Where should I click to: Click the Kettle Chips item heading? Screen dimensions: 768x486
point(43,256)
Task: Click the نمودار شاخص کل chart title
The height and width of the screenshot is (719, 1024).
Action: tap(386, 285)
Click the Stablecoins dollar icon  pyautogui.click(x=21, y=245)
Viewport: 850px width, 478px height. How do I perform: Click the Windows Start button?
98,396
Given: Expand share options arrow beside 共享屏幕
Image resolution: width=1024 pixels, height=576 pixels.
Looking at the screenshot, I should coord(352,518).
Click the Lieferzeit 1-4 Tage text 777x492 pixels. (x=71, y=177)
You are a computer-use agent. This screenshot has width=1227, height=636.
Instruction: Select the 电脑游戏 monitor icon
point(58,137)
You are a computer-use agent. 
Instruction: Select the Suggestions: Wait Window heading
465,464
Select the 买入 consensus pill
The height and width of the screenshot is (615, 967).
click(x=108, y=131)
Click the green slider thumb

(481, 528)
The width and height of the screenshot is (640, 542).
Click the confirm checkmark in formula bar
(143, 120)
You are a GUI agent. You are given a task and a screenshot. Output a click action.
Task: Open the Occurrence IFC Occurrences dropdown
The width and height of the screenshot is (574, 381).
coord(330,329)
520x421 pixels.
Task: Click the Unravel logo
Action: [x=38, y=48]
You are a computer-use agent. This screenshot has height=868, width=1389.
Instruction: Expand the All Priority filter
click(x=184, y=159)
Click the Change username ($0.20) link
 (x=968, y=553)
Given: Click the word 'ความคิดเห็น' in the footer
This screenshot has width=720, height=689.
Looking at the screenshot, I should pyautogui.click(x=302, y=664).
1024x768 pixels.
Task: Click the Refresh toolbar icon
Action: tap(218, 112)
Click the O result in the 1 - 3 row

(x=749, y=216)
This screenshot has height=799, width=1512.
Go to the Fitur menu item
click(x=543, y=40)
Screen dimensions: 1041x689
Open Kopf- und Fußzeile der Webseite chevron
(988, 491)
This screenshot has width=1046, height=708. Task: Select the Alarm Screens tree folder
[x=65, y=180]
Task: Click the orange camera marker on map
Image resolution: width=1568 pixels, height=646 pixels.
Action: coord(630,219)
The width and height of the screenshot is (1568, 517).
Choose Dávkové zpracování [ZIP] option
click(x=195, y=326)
......
# [Task prompt]
Please return all lines above in which the string "agent" is found.

# [Exercise output]
You are a computer-use agent. This screenshot has width=1227, height=636.
You are a computer-use agent. 
You are a GUI agent. You are given a task and a screenshot. Output a click action.
You are a computer-use agent. This screenshot has height=868, width=1389.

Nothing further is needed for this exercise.